● Source document:
_ _ _

This weekend was Labor Day weekend, but in one of the great ironies of my comedy career in 2015 it was one of the few weekends I found myself working in a comedy club, instead of at a computer doing legal work.  I was in Timonium, Maryland at Magooby’s Joke House featuring for Rob Maher (he is the guest on this week’s podcast).  So, continuing one of the most revered traditions in all of stand up comedy, here is another road recap for you to enjoy:

Thursday – Small Crowd, Smaller Laughs: I arrived in Baltimore with The Wire theme song repeating in my brain and got on the light rail to Timonium. From there it was a .6 mile walk to the Red Roof Inn Plus, where I was staying. I wasn’t sure what to expect when I arrived at the RRIP for a few reasons: one – I have stayed at some very pleasant, well-attended Red Roof Inns; two – this was a Red Roof Inn PLUS so it was probably better than that and three – I paid $159 (including taxes and fees) for three nights. So those are two reasons it could be good and one that could mean I would get raped and murdered by Waingro from Heat (an analogy I have made too many times to the various lodgings in my comedy career).

That night there was only one show. The crowd was light and for me, the laughs were lighter.  It was one of those crowds where way more people came up to me after to tell me variations of “really funny,” and I always want to reply, “Yeah, I know, but it would have been cool to laugh out loud during my set so that I didn’t get the universal sign for “not funny at all.”

_ _ _

● Actions to take:
• 1. Swap "light rail" for "commuter train" in the comedy road recap, and write out the passage from "Thursday – Small" to "my comedy career)." with that change.
• 2. Write the next part of the comedy road recap, starting right after its last sentence.

_ _ _

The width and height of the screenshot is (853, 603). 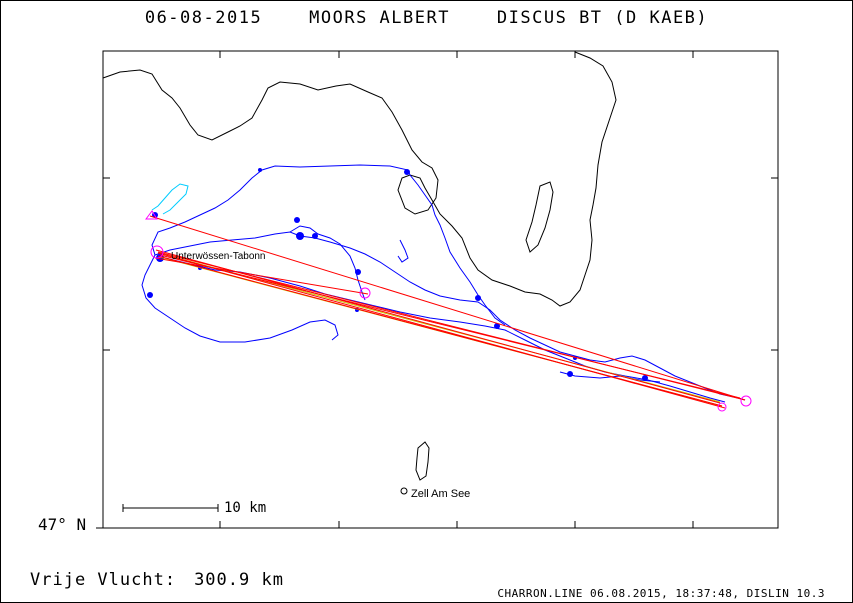 I want to click on free-flight-label: Vrije Vlucht:, so click(x=104, y=580).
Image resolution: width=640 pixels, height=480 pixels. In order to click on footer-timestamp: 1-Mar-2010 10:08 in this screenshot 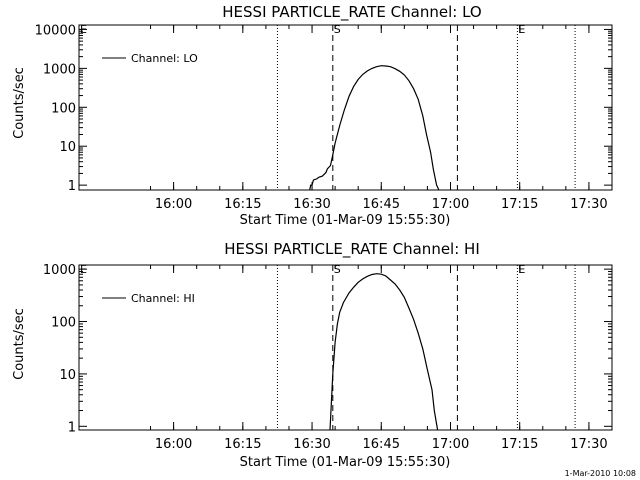, I will do `click(600, 474)`.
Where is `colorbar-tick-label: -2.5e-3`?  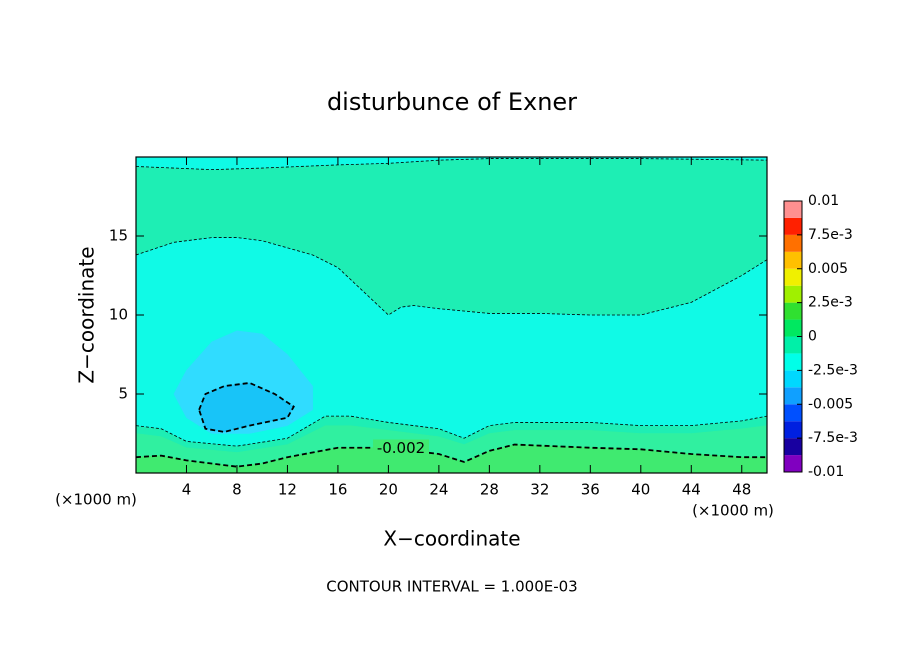
colorbar-tick-label: -2.5e-3 is located at coordinates (833, 370).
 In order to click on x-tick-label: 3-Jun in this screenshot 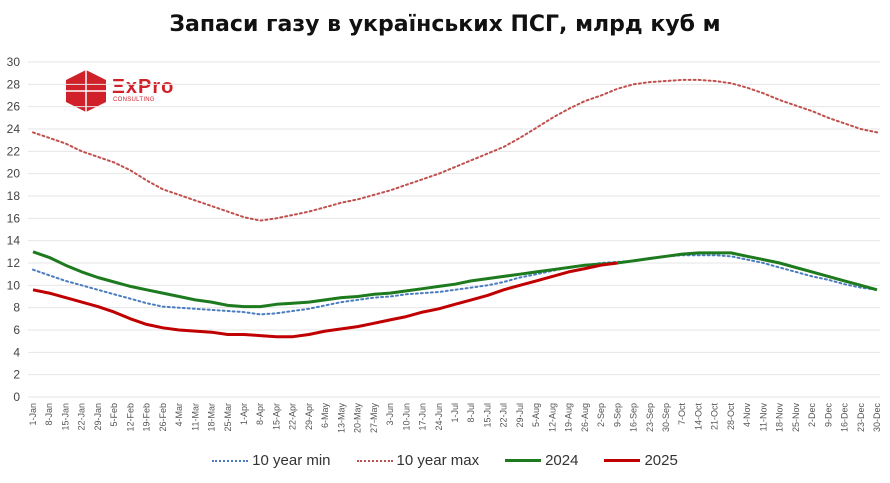, I will do `click(390, 414)`.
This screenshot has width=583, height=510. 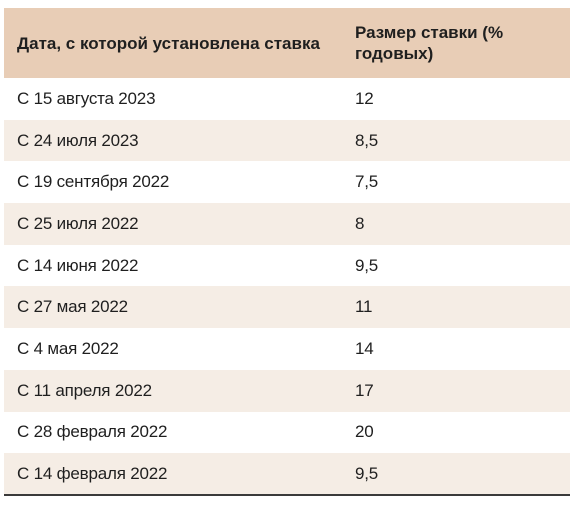 I want to click on table-row: С 24 июля 2023 8,5, so click(x=287, y=140).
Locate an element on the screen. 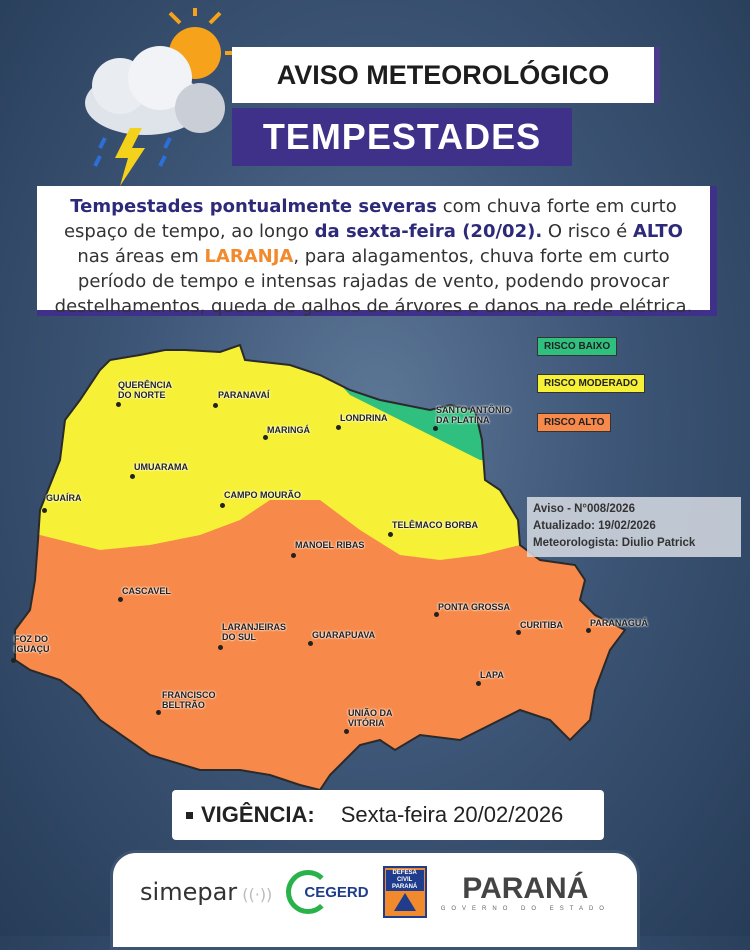 Image resolution: width=750 pixels, height=950 pixels. city-label: SANTO ANTÔNIO DA PLATINA is located at coordinates (474, 415).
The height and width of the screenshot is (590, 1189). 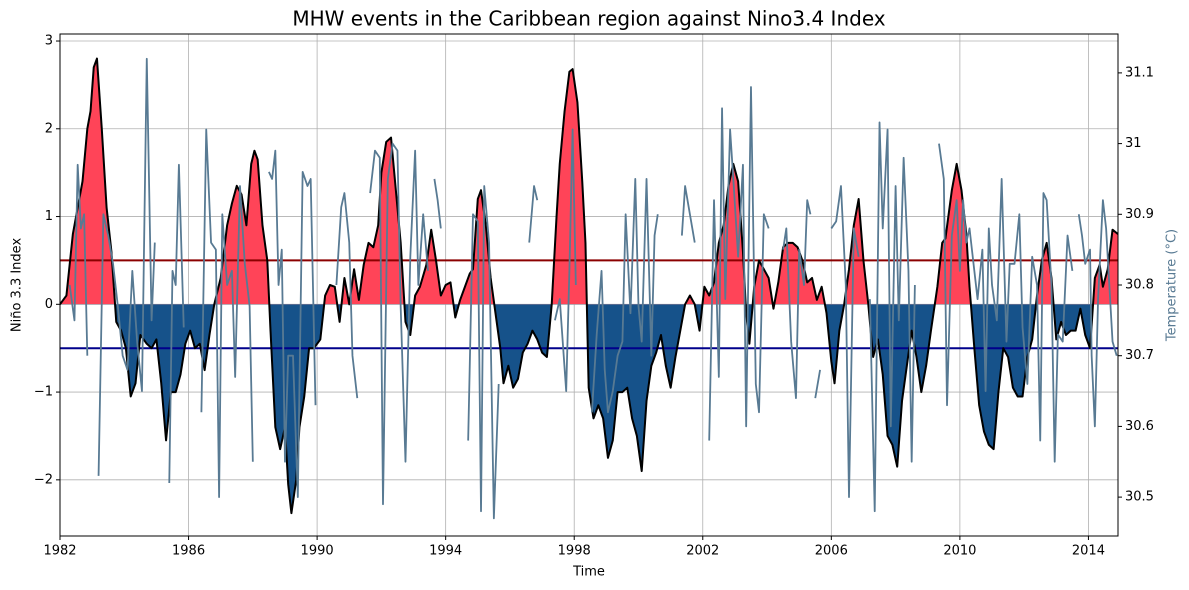 What do you see at coordinates (188, 552) in the screenshot?
I see `x-tick-label: 1986` at bounding box center [188, 552].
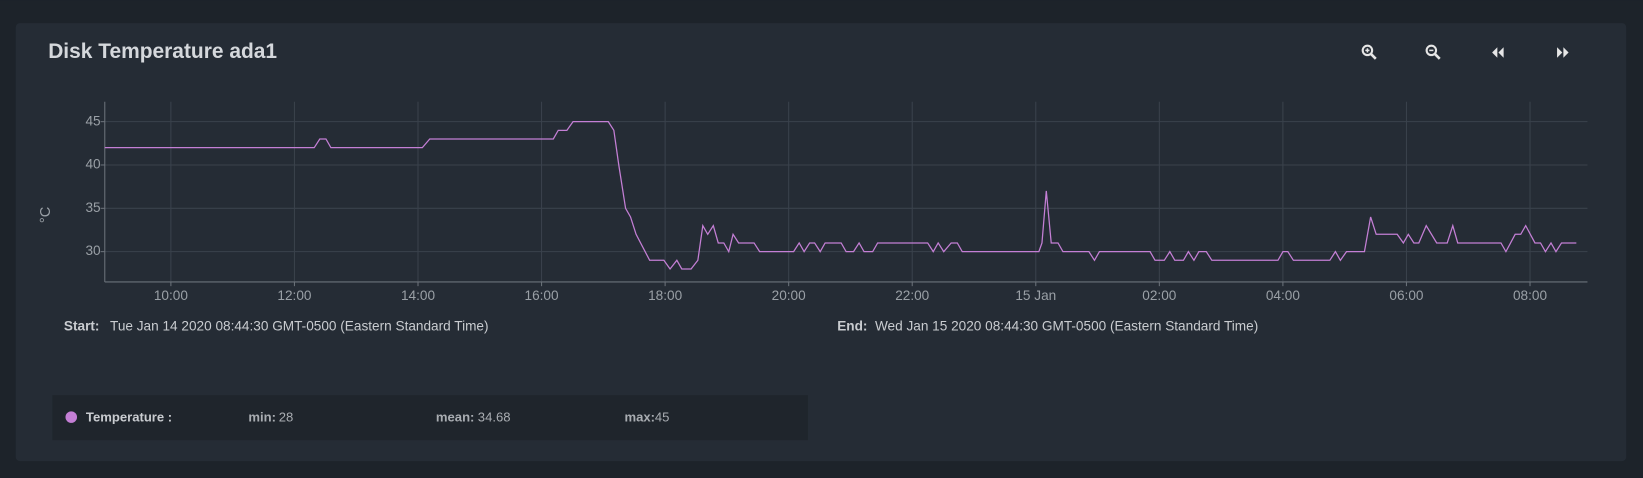 Image resolution: width=1643 pixels, height=478 pixels. What do you see at coordinates (1283, 296) in the screenshot?
I see `x-tick-label: 04:00` at bounding box center [1283, 296].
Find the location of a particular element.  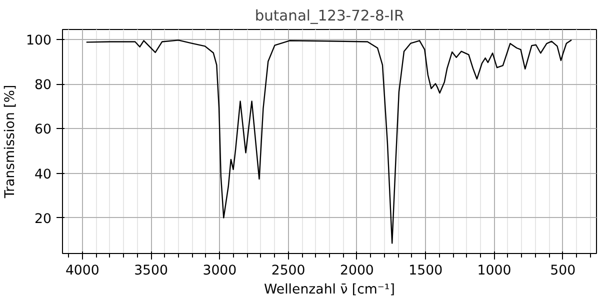

y-tick-label: 20 is located at coordinates (43, 220).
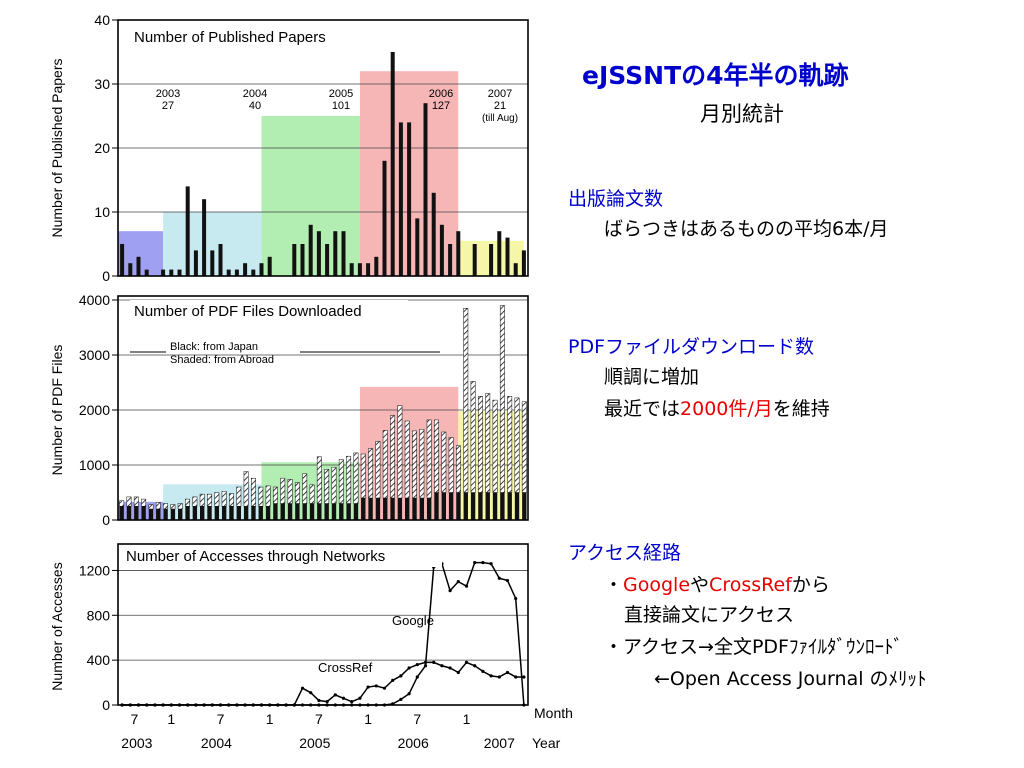 The width and height of the screenshot is (1024, 768). I want to click on x-year-label: 2003, so click(136, 743).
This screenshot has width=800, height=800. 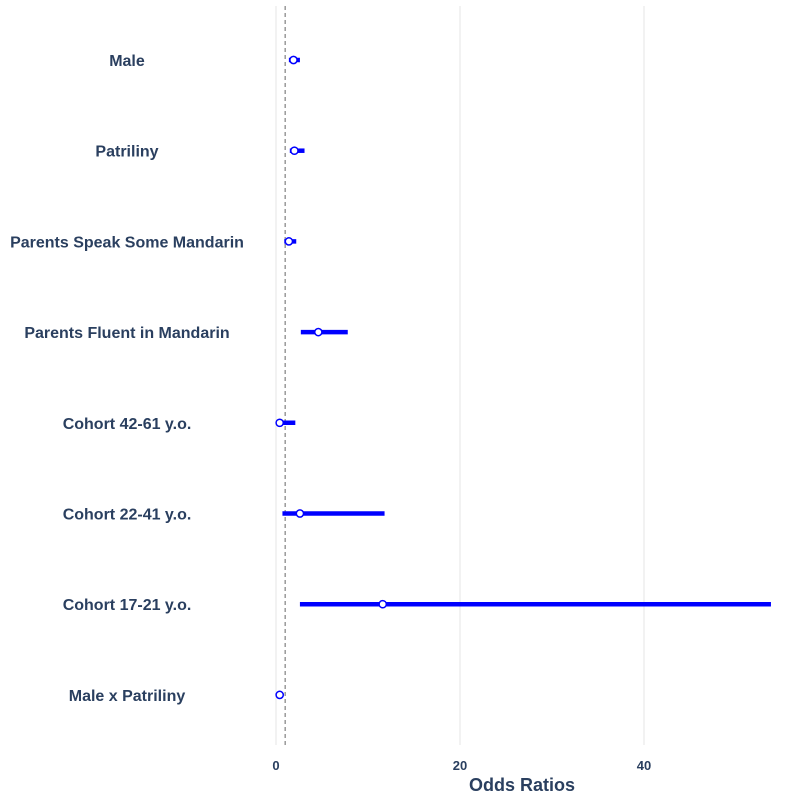 What do you see at coordinates (128, 424) in the screenshot?
I see `category-label: Cohort 42-61 y.o.` at bounding box center [128, 424].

_ _ _

● Per-task answers:
• 1.
Thursday – Small Crowd, Smaller Laughs: I arrived in Baltimore with The Wire theme song repeating in my brain and got on the commuter train to Timonium. From there it was a .6 mile walk to the Red Roof Inn Plus, where I was staying. I wasn’t sure what to expect when I arrived at the RRIP for a few reasons: one – I have stayed at some very pleasant, well-attended Red Roof Inns; two – this was a Red Roof Inn PLUS so it was probably better than that and three – I paid $159 (including taxes and fees) for three nights. So those are two reasons it could be good and one that could mean I would get raped and murdered by Waingro from Heat (an analogy I have made too many times to the various lodgings in my comedy career).

• 2.
After the show Rob (the headliner) and I were caught in a conversation with a 5’7″ busty blonde from Bel Air, MD who taught special ed kids (what’s not to like?).  Now on a quick biographical note, I dated a 5’7″ busty blonde from Bel Air, MD for three years so perhaps engaging in any conversation with her was an attempt to re-capture a pleasant moment from my past.  However, that lasted about 20 seconds. Why?  Because the woman at the club was kind of racist and might have been looking to cheat (two of my three rules with hooking up are 1) must not be racist and 2) must not be in a relationship – the third, which does not apply here is 3) must not be someone a friend dated). Well this woman was regaling Rob and I with stories of how she has relationships with women, that her husband was away for the weekend and how she gave her 1st BJ in 7th grade.  She had an accurate count of how many black men she had made out with in her life (“three”) and many other odd statements that might have made her super progressive during the Civil War, but felt uncomfortable in 2015.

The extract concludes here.